USC Dornsife PhD students share their setbacks and successes

The Ph.D. Hooding Ceremony held exclusively for USC Dornsife recipients took place May 15 at Howard Jones Field. This year, doctoral degrees were issued to 203 graduates—including these two shining examples.

Dancing through darkness

At age six, Jia Liu was preparing for her first televised performance with an elite dancing school in Inner Mongolia, a region of China. As a reward for her success, her grandparents offered to take her to dinner. Before they left, she went outside to play.

Her home stood near train tracks.

“All I felt was black in front of my eyes; that’s the last thing I can remember before waking up in the hospital,” said Liu, who earned her Ph.D. in chemistry and was hooded during the May 15 ceremony.

Liu lost her leg—and also her dream.

“It was a terrible moment when I realized that I couldn’t do what I thought I was born to do,” she said.

Liu spent the following year in the hospital undergoing surgeries and being fitted with a prosthetic leg, which she described as technologically inadequate. “I couldn’t walk at all,” said Liu.

Once home, she hardly left her room. It took about a year for her to tap into her innate resilience.

“I think being young helped me adapt to the new situation,” she said. “I never realized that being able to walk was such a precious thing. I felt so hopeless after, but looking back it was really a gift.”

Liu’s mother introducing her to a group for people with disabilities became her turning point. “Hearing their stories, I realized that other children had been blind their whole lives, and others, their disabilities were so much worse than mine,” she said.

At age 10, Liu began writing for a local newspaper and TV station about her experience. She also reported on issues relating to children and teenagers.

As soon as she could walk with her prosthesis, she started dancing again—first in a group for children with disabilities and eventually with a regular troupe. At 13, Liu was among 20 performers of all ages chosen to travel to Taiwan and perform traditional Mongolian dance.

For high school, Liu earned a scholarship to attend United World College, an English-language International Baccalaureate program in Norway that selects students from 83 countries. She was the only teenager from China chosen to participate.

Although her first academic passion was writing, Liu’s English was not strong enough for her to concentrate in literature. She turned to less language-heavy subjects and selected economics and the natural sciences.

• [Required actions]
1) Rewrite the part of the article on USC Dornsife PhD graduates between "Dancing through darkness" and "outside to play.", inclusive, replacing "grandparents" with "parents".
2) Proceed with the article on USC Dornsife PhD graduates from the point where it stops.

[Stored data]
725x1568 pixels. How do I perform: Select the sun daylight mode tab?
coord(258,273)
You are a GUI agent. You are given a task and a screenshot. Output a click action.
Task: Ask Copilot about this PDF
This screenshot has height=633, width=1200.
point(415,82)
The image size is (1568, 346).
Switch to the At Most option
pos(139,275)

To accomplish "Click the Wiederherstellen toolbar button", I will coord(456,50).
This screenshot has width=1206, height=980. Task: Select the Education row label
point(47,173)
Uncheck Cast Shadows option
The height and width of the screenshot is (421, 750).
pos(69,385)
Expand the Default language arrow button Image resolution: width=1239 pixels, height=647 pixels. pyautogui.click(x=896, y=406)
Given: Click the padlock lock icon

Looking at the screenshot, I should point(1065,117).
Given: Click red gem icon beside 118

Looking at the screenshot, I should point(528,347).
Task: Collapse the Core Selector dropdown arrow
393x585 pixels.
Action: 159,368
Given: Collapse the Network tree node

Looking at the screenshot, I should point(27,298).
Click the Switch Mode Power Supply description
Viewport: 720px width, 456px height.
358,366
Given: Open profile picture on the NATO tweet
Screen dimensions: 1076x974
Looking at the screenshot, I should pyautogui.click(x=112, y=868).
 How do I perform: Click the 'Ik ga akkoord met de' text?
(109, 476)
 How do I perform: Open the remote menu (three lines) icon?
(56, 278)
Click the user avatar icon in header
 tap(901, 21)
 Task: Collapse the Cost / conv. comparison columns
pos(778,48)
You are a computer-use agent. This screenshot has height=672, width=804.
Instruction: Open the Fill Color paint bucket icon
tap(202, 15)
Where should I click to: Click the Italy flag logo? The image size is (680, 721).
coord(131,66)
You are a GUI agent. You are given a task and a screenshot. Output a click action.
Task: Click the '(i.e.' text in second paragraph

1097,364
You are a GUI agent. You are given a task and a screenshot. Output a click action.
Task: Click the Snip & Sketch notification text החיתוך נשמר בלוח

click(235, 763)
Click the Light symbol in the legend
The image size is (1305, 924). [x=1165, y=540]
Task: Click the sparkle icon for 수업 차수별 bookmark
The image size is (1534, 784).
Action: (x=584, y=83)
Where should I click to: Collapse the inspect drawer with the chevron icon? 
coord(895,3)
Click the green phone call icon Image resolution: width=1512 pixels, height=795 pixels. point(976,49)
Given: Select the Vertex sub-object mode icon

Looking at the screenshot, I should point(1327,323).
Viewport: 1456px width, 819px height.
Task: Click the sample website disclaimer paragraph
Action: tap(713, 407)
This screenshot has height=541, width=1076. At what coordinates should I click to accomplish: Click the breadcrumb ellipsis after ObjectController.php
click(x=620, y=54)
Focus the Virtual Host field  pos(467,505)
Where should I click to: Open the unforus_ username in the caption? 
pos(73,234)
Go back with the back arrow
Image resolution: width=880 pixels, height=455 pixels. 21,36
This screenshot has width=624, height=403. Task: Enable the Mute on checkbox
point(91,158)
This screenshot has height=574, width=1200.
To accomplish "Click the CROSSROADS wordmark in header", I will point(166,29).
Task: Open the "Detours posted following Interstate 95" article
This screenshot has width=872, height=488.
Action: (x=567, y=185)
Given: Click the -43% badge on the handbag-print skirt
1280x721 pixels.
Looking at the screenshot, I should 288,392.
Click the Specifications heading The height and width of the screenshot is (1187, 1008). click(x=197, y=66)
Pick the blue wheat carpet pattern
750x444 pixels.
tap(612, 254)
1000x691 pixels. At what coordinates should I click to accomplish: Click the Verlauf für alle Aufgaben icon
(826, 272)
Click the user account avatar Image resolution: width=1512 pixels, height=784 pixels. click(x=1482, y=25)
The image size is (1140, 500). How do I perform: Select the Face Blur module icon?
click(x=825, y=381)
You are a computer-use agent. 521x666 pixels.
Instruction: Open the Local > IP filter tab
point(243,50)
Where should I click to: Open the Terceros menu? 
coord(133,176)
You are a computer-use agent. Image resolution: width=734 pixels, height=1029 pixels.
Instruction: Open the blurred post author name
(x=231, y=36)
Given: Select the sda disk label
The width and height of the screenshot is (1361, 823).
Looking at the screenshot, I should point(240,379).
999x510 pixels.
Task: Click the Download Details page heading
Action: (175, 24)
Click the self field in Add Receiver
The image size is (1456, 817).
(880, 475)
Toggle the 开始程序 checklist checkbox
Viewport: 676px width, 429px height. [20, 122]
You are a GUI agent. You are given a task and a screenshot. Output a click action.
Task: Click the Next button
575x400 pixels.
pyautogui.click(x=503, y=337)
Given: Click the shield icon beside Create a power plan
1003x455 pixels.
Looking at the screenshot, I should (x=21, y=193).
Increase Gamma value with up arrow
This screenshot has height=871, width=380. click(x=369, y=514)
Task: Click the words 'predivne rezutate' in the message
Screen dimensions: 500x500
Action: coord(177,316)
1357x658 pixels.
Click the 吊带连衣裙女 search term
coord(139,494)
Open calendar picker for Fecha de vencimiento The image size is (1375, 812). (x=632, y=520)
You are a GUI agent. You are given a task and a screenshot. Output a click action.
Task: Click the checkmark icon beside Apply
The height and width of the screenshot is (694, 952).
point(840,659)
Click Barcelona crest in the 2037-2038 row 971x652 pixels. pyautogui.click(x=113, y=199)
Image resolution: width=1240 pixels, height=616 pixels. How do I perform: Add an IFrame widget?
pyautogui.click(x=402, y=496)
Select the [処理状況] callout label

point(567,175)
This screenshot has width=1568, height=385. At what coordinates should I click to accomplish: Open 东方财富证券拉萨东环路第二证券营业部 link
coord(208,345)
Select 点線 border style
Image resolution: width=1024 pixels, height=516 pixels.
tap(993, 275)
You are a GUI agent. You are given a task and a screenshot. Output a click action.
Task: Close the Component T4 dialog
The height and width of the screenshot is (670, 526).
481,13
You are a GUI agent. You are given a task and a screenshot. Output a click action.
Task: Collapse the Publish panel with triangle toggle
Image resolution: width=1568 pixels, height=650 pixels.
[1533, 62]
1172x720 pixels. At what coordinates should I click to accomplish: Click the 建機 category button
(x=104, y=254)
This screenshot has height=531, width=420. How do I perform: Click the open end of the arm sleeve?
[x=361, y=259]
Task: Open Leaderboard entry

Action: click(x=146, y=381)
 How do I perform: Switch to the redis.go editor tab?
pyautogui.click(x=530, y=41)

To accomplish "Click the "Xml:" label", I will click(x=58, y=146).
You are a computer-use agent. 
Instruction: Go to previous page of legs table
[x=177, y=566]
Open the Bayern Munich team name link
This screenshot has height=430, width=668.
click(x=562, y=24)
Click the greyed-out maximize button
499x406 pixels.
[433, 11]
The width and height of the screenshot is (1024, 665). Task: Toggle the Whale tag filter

• [Answers by item]
1)
Dancing through darkness

At age six, Jia Liu was preparing for her first televised performance with an elite dancing school in Inner Mongolia, a region of China. As a reward for her success, her parents offered to take her to dinner. Before they left, she went outside to play.

2)
In 2005, she received scholarships to study at Westminster College in Missouri, where she majored in physics and chemistry. Following her sophomore year, she interned at the Fermilab in Chicago, Ill. working on high-energy physics. After her junior year, she completed another internship at Washington University in St. Louis in a nuclear chemistry laboratory.

In 2009, Liu visited USC, where she met professor Chongwu Zhou of USC Viterbi School of Engineering.

“I was just fascinated by his research,” she said. “He works on nanotechnology to develop the next generation of electronics. Imagine the transparent, almost-floating computers people have in the movies.”

She enrolled in USC Dornsife and began working in Zhou’s laboratory.

Zhou and Liu published their groundbreaking research in the journal Nature Communication. Their research describes a method to control the structure of carbon nanotubes using a furnace set at 900 degrees. Carbon nanotubes have many application possibilities, but scientists have found difficulty precisely controlling its geometry.

“Our research has the potential to make computers use less energy but be faster and more powerful,” she said. Moving forward, she wants to work in the technology industry.

Liu attributes much of her success to her early struggles and everyone who has helped and supported her.

“Sometimes I look back and think my life is like a movie,” she said. “So many people have told me that they heard my story, and that it gave them hope. I am lucky to have had so many different passions, and when you are doing something you’re passionate about, it never feels like work.”

—L.H.

Finding beginnings and endings

Tattooed on the inside of Ben Parrell’s right forearm is a small circle that looks like it was drawn from a brushstroke. The ensō—a circle shape depicted often in Zen Buddhism—is always drawn as a not-quite-complete circle, with the small gap symbolizing an openness that goes out to infinity.

“It reminds me every day that while there is a beginning and an end to everything, our lives are continuous,” Parrell said. “There will be more beginnings and ends.”

Parrell concluded his academic career at USC Dornsife May 15, when he earned his Ph.D. in linguistics. His new beginnings come in the form of two job offers.

In August, he begins a one-year postdoctoral research post at the University of California, Berkeley’s department of psychology. After that, he has secured a tenure-track position at the University of Delaware’s department of linguistics and cognitive science.

Born and raised in Madison, Wis., Parrell had planned to become an architect. Earning his bachelor’s in Spanish at the University of Oregon, he started a master’s program in architecture at the same university.

“I wasn’t in love with it,” he said of architecture. He felt more connected to languages. “The more linguists’ classes I was exposed to, the more I liked the field.”

He took a two-year break from school, working in an architecture firm in Chicago, Ill., then as a visiting academic under professor Joaquín Romero at the Universitat Rovira i Virgili in Tarragona, Spain.

Languages won out. After Romero encouraged him to apply to USC Dornsife’s linguistics graduate program, Parrell worked as a research assistant for Dani Byrd, professor of linguistics and vice dean for institutional affairs, and has conducted research with linguistics professor Louis Goldstein. With Byrd, he participated in a National Institutes of Health-funded project on the prosody and articulatory dynamics in spoken language.

Parrell’s research examines the relationship between cognitive linguistic representation and movements of the lips, tongue, and jaw during speech. For instance, he examines the articulatory control of stops in Spanish and English. In phonetics, a stop is a sound (consonant) made by blocking the airflow then releasing it. In English, the stops, voiceless and voiced, can be p, t, k, b, d and g. In his studies, he uses a variety of tools, including real-time magnetic resonance imaging (MRI).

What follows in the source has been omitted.